** begin INFORMATION SHOWN **

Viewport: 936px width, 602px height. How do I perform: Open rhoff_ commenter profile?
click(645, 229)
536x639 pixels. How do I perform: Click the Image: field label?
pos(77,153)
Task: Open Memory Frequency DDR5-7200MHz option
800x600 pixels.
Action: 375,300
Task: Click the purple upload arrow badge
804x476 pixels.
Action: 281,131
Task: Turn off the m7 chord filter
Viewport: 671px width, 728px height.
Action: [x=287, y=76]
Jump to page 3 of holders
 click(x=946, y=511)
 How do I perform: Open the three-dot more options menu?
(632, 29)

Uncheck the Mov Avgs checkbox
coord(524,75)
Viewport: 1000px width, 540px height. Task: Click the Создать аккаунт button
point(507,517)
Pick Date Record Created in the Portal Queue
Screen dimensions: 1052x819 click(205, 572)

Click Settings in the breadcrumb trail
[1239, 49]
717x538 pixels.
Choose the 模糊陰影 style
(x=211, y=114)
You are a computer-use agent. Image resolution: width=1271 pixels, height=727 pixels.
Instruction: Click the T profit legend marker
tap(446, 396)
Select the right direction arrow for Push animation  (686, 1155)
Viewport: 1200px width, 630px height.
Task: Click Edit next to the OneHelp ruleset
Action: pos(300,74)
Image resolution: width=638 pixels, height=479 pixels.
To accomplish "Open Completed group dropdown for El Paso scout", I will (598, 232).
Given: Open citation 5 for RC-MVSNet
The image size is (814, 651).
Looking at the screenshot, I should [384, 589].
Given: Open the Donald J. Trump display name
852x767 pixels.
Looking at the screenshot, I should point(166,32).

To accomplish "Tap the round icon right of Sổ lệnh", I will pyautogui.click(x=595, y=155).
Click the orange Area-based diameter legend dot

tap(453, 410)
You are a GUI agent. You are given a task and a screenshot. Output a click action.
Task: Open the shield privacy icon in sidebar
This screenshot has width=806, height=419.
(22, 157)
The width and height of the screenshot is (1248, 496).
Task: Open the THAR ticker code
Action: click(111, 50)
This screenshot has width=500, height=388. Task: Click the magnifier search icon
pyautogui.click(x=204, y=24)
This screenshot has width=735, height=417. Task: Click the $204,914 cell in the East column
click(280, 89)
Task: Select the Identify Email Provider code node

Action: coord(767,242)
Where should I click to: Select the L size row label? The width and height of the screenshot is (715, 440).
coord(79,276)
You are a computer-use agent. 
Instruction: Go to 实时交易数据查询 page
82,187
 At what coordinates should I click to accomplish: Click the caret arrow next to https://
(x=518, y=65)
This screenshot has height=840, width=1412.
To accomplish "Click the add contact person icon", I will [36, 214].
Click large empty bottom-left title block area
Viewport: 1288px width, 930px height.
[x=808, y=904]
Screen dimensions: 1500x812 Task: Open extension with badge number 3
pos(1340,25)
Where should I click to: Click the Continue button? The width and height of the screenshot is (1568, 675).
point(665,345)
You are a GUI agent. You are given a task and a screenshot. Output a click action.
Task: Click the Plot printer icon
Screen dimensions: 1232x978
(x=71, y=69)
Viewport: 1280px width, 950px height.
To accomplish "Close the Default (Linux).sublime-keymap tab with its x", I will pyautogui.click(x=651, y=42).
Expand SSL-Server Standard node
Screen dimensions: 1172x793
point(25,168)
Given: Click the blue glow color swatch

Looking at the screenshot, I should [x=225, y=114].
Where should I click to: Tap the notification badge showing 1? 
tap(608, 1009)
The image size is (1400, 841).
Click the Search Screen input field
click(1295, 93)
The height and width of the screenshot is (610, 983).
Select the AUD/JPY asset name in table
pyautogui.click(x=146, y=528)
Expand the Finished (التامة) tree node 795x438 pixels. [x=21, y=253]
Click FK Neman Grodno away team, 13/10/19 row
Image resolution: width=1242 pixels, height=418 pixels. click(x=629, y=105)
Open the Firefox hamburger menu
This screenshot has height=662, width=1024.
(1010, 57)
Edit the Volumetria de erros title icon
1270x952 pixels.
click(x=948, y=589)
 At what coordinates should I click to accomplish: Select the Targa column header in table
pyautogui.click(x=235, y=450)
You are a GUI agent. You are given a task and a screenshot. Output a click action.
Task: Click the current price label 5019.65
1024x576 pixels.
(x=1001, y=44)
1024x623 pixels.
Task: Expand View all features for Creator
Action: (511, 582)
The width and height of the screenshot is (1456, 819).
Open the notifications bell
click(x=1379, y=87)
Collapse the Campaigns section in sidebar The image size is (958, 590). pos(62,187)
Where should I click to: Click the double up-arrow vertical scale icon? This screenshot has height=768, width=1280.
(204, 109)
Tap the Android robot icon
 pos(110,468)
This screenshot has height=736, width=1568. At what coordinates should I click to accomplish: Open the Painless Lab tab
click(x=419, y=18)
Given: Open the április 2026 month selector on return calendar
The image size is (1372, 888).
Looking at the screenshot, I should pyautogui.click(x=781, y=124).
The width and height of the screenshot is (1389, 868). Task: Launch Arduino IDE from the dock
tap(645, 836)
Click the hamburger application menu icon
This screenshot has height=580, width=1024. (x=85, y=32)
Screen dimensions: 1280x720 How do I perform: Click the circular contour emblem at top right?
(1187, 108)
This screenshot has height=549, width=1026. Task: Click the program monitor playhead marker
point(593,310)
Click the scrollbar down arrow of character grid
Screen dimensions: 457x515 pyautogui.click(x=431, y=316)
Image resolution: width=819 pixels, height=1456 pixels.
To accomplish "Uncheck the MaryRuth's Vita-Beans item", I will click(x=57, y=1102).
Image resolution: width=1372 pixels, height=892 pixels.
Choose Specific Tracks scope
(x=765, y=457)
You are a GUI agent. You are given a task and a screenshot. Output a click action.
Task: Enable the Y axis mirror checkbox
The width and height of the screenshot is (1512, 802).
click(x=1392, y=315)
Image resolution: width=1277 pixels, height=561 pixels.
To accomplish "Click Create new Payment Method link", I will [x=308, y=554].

** end INFORMATION SHOWN **

**CHALLENGE:** Can you lay out every line of the records above as a JSON list of strings, one string per line, leaving out the blank lines?

**CORRECT ANSWER:**
[
  "Viewport: 936px width, 602px height. How do I perform: Open rhoff_ commenter profile?",
  "click(645, 229)",
  "536x639 pixels. How do I perform: Click the Image: field label?",
  "pos(77,153)",
  "Task: Open Memory Frequency DDR5-7200MHz option",
  "800x600 pixels.",
  "Action: 375,300",
  "Task: Click the purple upload arrow badge",
  "804x476 pixels.",
  "Action: 281,131",
  "Task: Turn off the m7 chord filter",
  "Viewport: 671px width, 728px height.",
  "Action: [x=287, y=76]",
  "Jump to page 3 of holders",
  " click(x=946, y=511)",
  " How do I perform: Open the three-dot more options menu?",
  "(632, 29)",
  "Uncheck the Mov Avgs checkbox",
  "coord(524,75)",
  "Viewport: 1000px width, 540px height. Task: Click the Создать аккаунт button",
  "point(507,517)",
  "Pick Date Record Created in the Portal Queue",
  "Screen dimensions: 1052x819 click(205, 572)",
  "Click Settings in the breadcrumb trail",
  "[1239, 49]",
  "717x538 pixels.",
  "Choose the 模糊陰影 style",
  "(x=211, y=114)",
  "You are a computer-use agent. Image resolution: width=1271 pixels, height=727 pixels.",
  "Instruction: Click the T profit legend marker",
  "tap(446, 396)",
  "Select the right direction arrow for Push animation  (686, 1155)",
  "Viewport: 1200px width, 630px height.",
  "Task: Click Edit next to the OneHelp ruleset",
  "Action: pos(300,74)",
  "Image resolution: width=638 pixels, height=479 pixels.",
  "To accomplish \"Open Completed group dropdown for El Paso scout\", I will (598, 232).",
  "Given: Open citation 5 for RC-MVSNet",
  "The image size is (814, 651).",
  "Looking at the screenshot, I should [384, 589].",
  "Given: Open the Donald J. Trump display name",
  "852x767 pixels.",
  "Looking at the screenshot, I should point(166,32).",
  "To accomplish \"Tap the round icon right of Sổ lệnh\", I will pyautogui.click(x=595, y=155).",
  "Click the orange Area-based diameter legend dot",
  "tap(453, 410)",
  "You are a GUI agent. You are given a task and a screenshot. Output a click action.",
  "Task: Open the shield privacy icon in sidebar",
  "This screenshot has width=806, height=419.",
  "(22, 157)",
  "The width and height of the screenshot is (1248, 496).",
  "Task: Open the THAR ticker code",
  "Action: click(111, 50)",
  "This screenshot has width=500, height=388. Task: Click the magnifier search icon",
  "pyautogui.click(x=204, y=24)",
  "This screenshot has width=735, height=417. Task: Click the $204,914 cell in the East column",
  "click(280, 89)",
  "Task: Select the Identify Email Provider code node",
  "Action: coord(767,242)",
  "Where should I click to: Select the L size row label? The width and height of the screenshot is (715, 440).",
  "coord(79,276)",
  "You are a computer-use agent. ",
  "Instruction: Go to 实时交易数据查询 page",
  "82,187",
  " At what coordinates should I click to accomplish: Click the caret arrow next to https://",
  "(x=518, y=65)",
  "This screenshot has height=840, width=1412.",
  "To accomplish \"Click the add contact person icon\", I will [36, 214].",
  "Click large empty bottom-left title block area",
  "Viewport: 1288px width, 930px height.",
  "[x=808, y=904]",
  "Screen dimensions: 1500x812 Task: Open extension with badge number 3",
  "pos(1340,25)",
  "Where should I click to: Click the Continue button? The width and height of the screenshot is (1568, 675).",
  "point(665,345)",
  "You are a GUI agent. You are given a task and a screenshot. Output a click action.",
  "Task: Click the Plot printer icon",
  "Screen dimensions: 1232x978",
  "(x=71, y=69)",
  "Viewport: 1280px width, 950px height.",
  "To accomplish \"Close the Default (Linux).sublime-keymap tab with its x\", I will pyautogui.click(x=651, y=42).",
  "Expand SSL-Server Standard node",
  "Screen dimensions: 1172x793",
  "point(25,168)",
  "Given: Click the blue glow color swatch",
  "Looking at the screenshot, I should [x=225, y=114].",
  "Where should I click to: Tap the notification badge showing 1? ",
  "tap(608, 1009)",
  "The image size is (1400, 841).",
  "Click the Search Screen input field",
  "click(1295, 93)",
  "The height and width of the screenshot is (610, 983).",
  "Select the AUD/JPY asset name in table",
  "pyautogui.click(x=146, y=528)",
  "Expand the Finished (التامة) tree node 795x438 pixels. [x=21, y=253]",
  "Click FK Neman Grodno away team, 13/10/19 row",
  "Image resolution: width=1242 pixels, height=418 pixels. click(x=629, y=105)",
  "Open the Firefox hamburger menu",
  "This screenshot has height=662, width=1024.",
  "(1010, 57)",
  "Edit the Volumetria de erros title icon",
  "1270x952 pixels.",
  "click(x=948, y=589)",
  " At what coordinates should I click to accomplish: Select the Targa column header in table",
  "pyautogui.click(x=235, y=450)",
  "You are a GUI agent. You are given a task and a screenshot. Output a click action.",
  "Task: Click the current price label 5019.65",
  "1024x576 pixels.",
  "(x=1001, y=44)",
  "1024x623 pixels.",
  "Task: Expand View all features for Creator",
  "Action: (511, 582)",
  "The width and height of the screenshot is (1456, 819).",
  "Open the notifications bell",
  "click(x=1379, y=87)",
  "Collapse the Campaigns section in sidebar The image size is (958, 590). pos(62,187)",
  "Where should I click to: Click the double up-arrow vertical scale icon? This screenshot has height=768, width=1280.",
  "(204, 109)",
  "Tap the Android robot icon",
  " pos(110,468)",
  "This screenshot has height=736, width=1568. At what coordinates should I click to accomplish: Open the Painless Lab tab",
  "click(x=419, y=18)",
  "Given: Open the április 2026 month selector on return calendar",
  "The image size is (1372, 888).",
  "Looking at the screenshot, I should pyautogui.click(x=781, y=124).",
  "The width and height of the screenshot is (1389, 868). Task: Launch Arduino IDE from the dock",
  "tap(645, 836)",
  "Click the hamburger application menu icon",
  "This screenshot has height=580, width=1024. (x=85, y=32)",
  "Screen dimensions: 1280x720 How do I perform: Click the circular contour emblem at top right?",
  "(1187, 108)",
  "This screenshot has height=549, width=1026. Task: Click the program monitor playhead marker",
  "point(593,310)",
  "Click the scrollbar down arrow of character grid",
  "Screen dimensions: 457x515 pyautogui.click(x=431, y=316)",
  "Image resolution: width=819 pixels, height=1456 pixels.",
  "To accomplish \"Uncheck the MaryRuth's Vita-Beans item\", I will click(x=57, y=1102).",
  "Image resolution: width=1372 pixels, height=892 pixels.",
  "Choose Specific Tracks scope",
  "(x=765, y=457)",
  "You are a GUI agent. You are given a task and a screenshot. Output a click action.",
  "Task: Enable the Y axis mirror checkbox",
  "The width and height of the screenshot is (1512, 802).",
  "click(x=1392, y=315)",
  "Image resolution: width=1277 pixels, height=561 pixels.",
  "To accomplish \"Click Create new Payment Method link\", I will [x=308, y=554]."
]